Les consommateurs profitent le plus de la libéralisation des horaires d’ouverture
L’étude analyse les incidences économiques d’une libéralisation des horaires d’ouverture des magasins au moyen d’un modèle de simulation. Les résultats montrent, comme on peut s’y attendre, que ce sont les consommateurs qui profitent le plus de l’allongement des horaires d’ouverture des magasins. Avec une telle mesure, les consommateurs passent davantage de temps à faire leurs courses, mais l’effet se réduit à chaque étape supplémentaire de libéralisation. Les achats se répartissent de manière plus équilibrée dans la journée, atténuant notamment les pics de fréquence de fin d’après-midi. Le modèle montre que les grands centres commerciaux en périphérie de la ville ainsi que les sites facilement accessibles dans les quartiers d’habitation profitent plus de l’allongement que la moyenne. Mais en centre-ville, les horaires d’ouverture étendus n’augmentent guère la fréquence des achats. Toutefois, on peut se demander au vu de l’augmentation des coûts d’exploitation si le commerce de détail dans son ensemble est gagnant. La plupart des commerçants des cantons restrictifs ont néanmoins un grand intérêt à une libéralisation car certains leurs clients s’orientent vers les cantons libéraux, ou vers l’étranger.

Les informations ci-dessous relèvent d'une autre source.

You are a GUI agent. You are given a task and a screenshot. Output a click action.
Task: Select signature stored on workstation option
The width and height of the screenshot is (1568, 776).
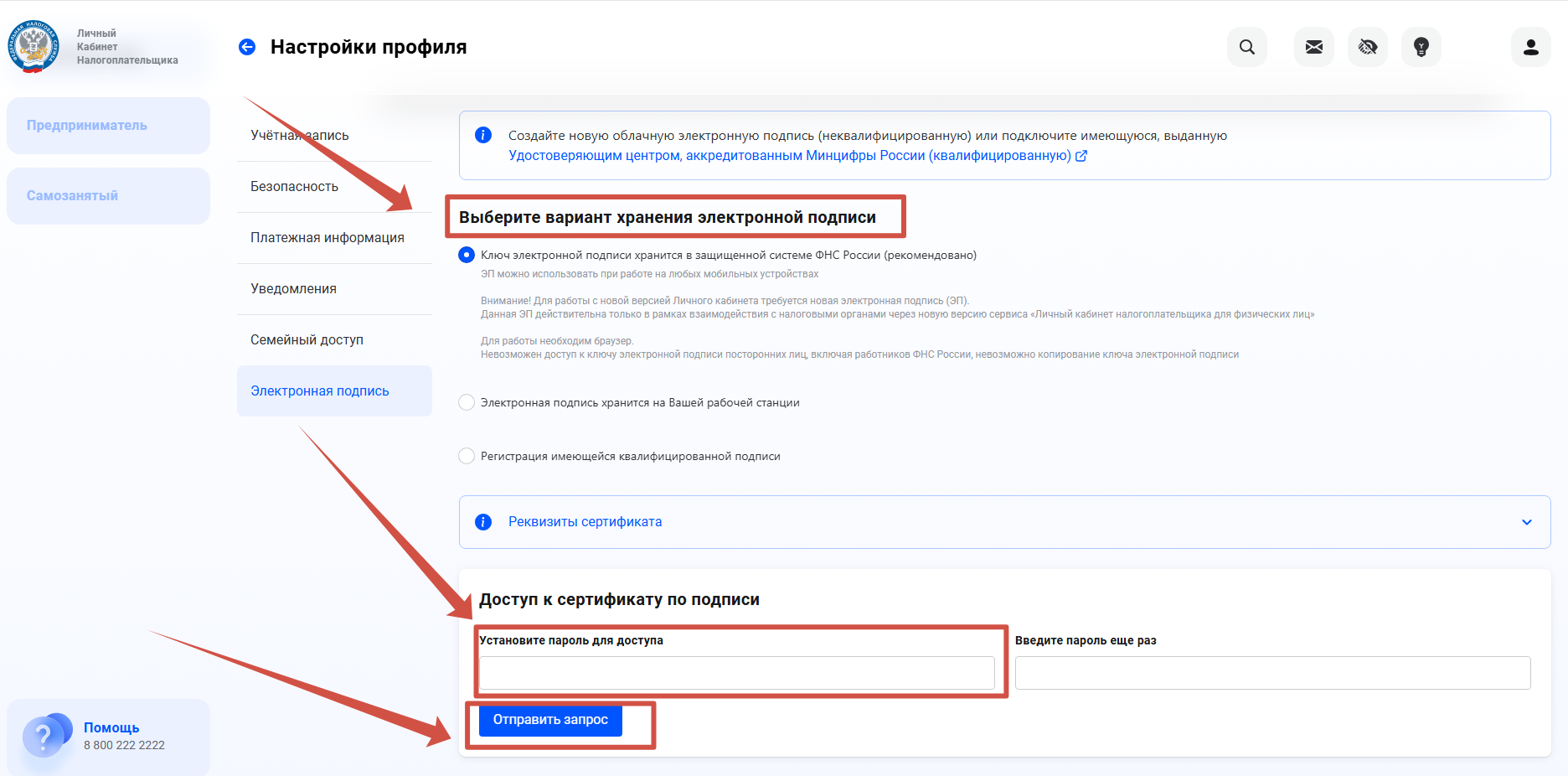point(467,402)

Augmentation des exigences à l’égard des collaborateurs, rôle central de la promotion de la relève
Les exigences de qualification pour les collaborateurs augmentent constamment dans le commerce de détail, notamment parce que les consommateurs sont de mieux en mieux informés. Un consommateur sur deux s’informe déjà sur Internet avant de se rendre en magasin. Selon le sondage auprès de représentants de la branche, les qualifications des candidats ne suivent pas ces exigences. Le secteur signale notamment des difficultés à recruter du personnel spécialisé ayant accompli un apprentissage. Selon les personnes interrogées, la promotion du perfectionnement interne ainsi que l’encouragement du système de formation dual représentent des mesures prioritaires pour faire face à la hausse des exigences de qualification.

Lutter contre les désavantages salariaux en améliorant la productivité
Le fait que le commerce de détail ait du mal à trouver du personnel spécialisé tient notamment, selon les représentants du secteur interrogés, au faible niveau des salaires, aux horaires de travail peu attrayants hors des heures de bureau et à l’image défavorable du secteur dans l'opinion publique. Le salaire médian du commerce de détail s’élève à 4600 CHF par mois, ce qui le situe à l’avant-dernier rang sectoriel, devant l’hôtellerie et la restauration. Mais du fait de la pression des coûts et de la concurrence étrangère, le commerce de détail ne peut pas augmenter les salaires à volonté. A long terme, la hausse de la productivité est la seule option durable permettant d'augmenter les salaires. Par le passé, le commerce de détail suisse a majoritairement répercuté les hausses de productivité sur les collaborateurs sous la forme de hausses de salaire. Les progrès technologiques (self-scanning, technologie RFID, commerce en ligne) devraient permettre d’accroître encore sensiblement la productivité et les salaires, mais au détriment du nombre d'employés.